The incident has also rekindled an antagonistic relationship between Said and Justus Reid Weiner, an Israeli scholar associated with the Jerusalem Center for Public Affairs, an independent think tank. Last September, Weiner published a lengthy article in Commentary Magazine, declaring that Said had misled the public about the length of time he had stayed in Palestine. Although Weiner's article was met with critics who discredited the publishing as an ideologically-biased attack, the recent rock-throwing prompted Weiner to, once again, attack the credibility of Said.


"He often speaks in terms of reconciliation between Arabs and Israelis," Weiner said. "How could this possibly benefit reconciliation?... Said's claim that he wasn't throwing at anyone reminds me of Clinton's assertion that while smoking marijuana, he didn't inhale," Weiner said.

In response to the angered reactions of Israelis, Said expressed his surprise at the commotion surrounding the incident and emphasized that he has no ill feelings towards Israel.

"I'm totally astonished and somewhat disconcerted by this," Said said. "It's not hatred for Israel. It was an anti-occupation gesture. I have many Israeli friends. I've lectured in Israel and I continue to have contacts there. I'm certainly very much against military occupation of any kind, whether by Israel of Arab countries, Iraq or Kuwait or whatever. I've opposed occupation of every kind."

As a result of his action, the Zionist Organization of America (ZOA) has urged the University and the Modern Language Association (MLA), in which Said served as president, to issue statements admonishing Said's actions and taking appropriate disciplinary action against Said.
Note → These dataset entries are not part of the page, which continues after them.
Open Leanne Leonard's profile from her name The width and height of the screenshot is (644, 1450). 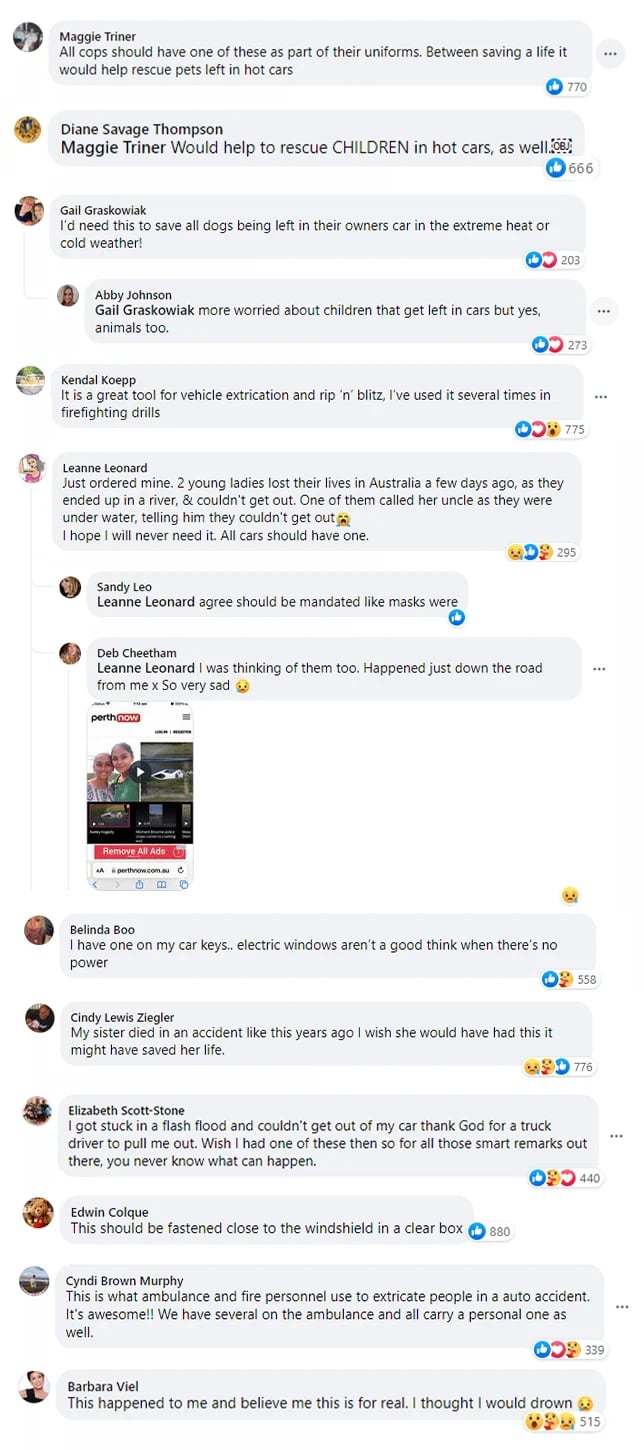click(x=105, y=467)
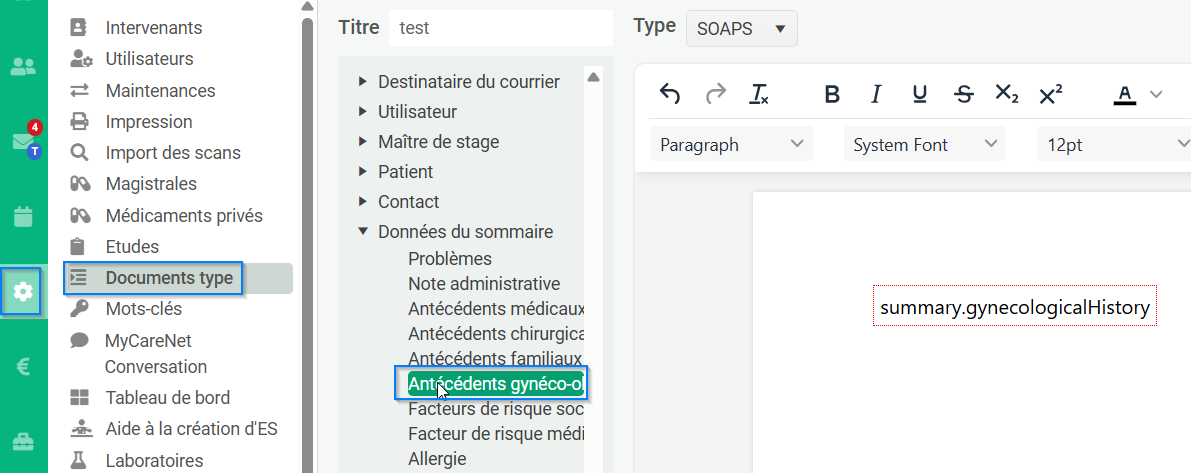
Task: Open the SOAPS type dropdown
Action: coord(742,30)
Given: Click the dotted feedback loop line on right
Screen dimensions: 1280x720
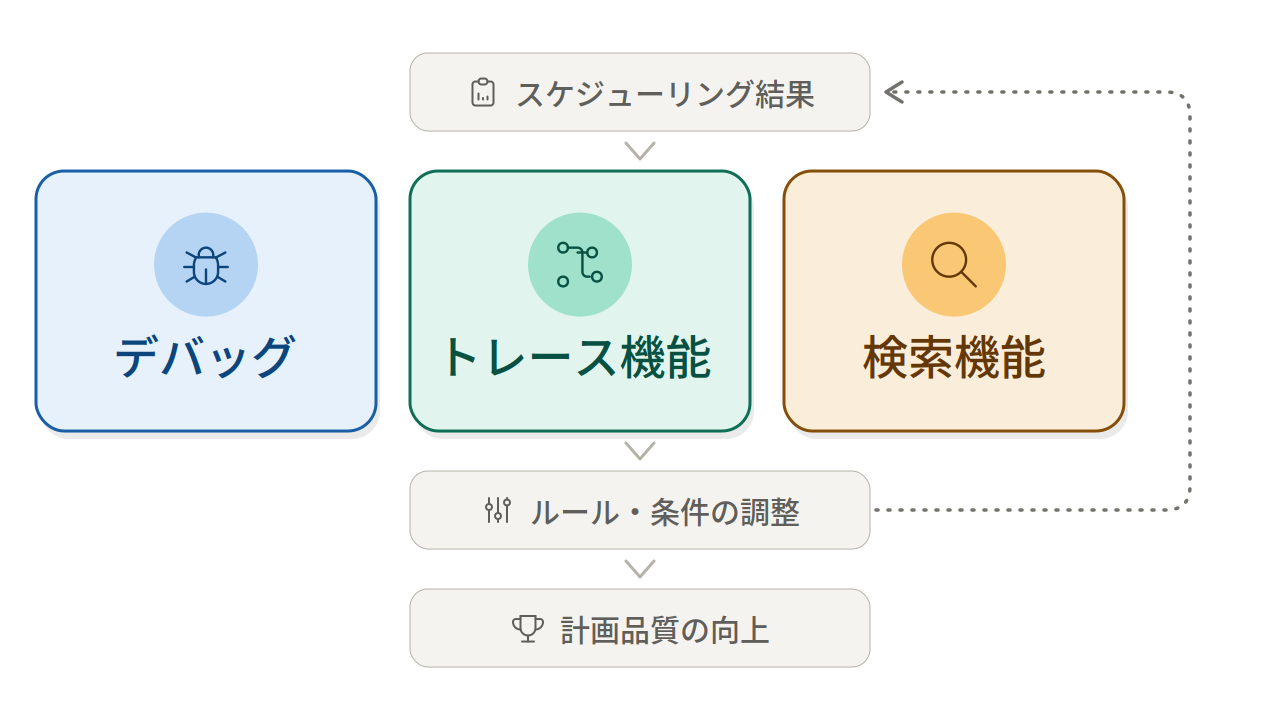Looking at the screenshot, I should 1190,300.
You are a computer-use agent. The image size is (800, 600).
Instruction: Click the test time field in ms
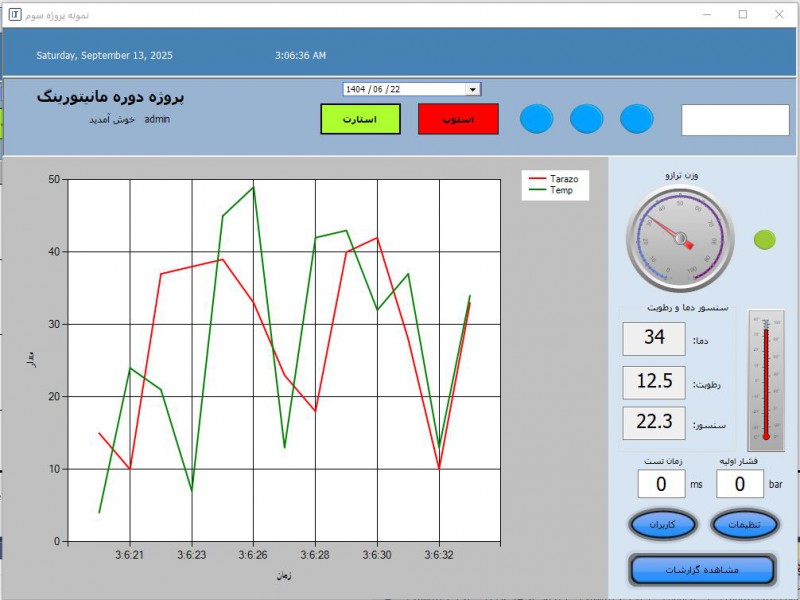pyautogui.click(x=661, y=484)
"There is no such thing as 'symbolic' rock-throwing just as there is no such thing as a 'symbolic' stabbing or shooting," Morton A. Klein, ZOA president, said. "Bullets, knives, and rocks can kill and maim. Eight Israelis have been killed and thousands maimed by Arab rock-throwing attacks."
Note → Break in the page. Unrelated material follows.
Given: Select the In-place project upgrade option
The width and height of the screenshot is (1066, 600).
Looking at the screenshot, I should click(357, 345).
The University has declined to comment on the incident, saying that the school does not make judgements on the outside activities of faculty members.

But some students believe that silence from the University reflects poorly on the school.

"The University's action…or lack thereof, should reflect her past actions, if such a situation has arisen in the past," said Joshua Reich, CC '02, Jewish Student Union (JSU) member.

"It does not reflect well on the dignity of the University to have one of its most distinguished faculty members aggravating border disputes between two foreign nations by throwing rocks with a mob," Reich said.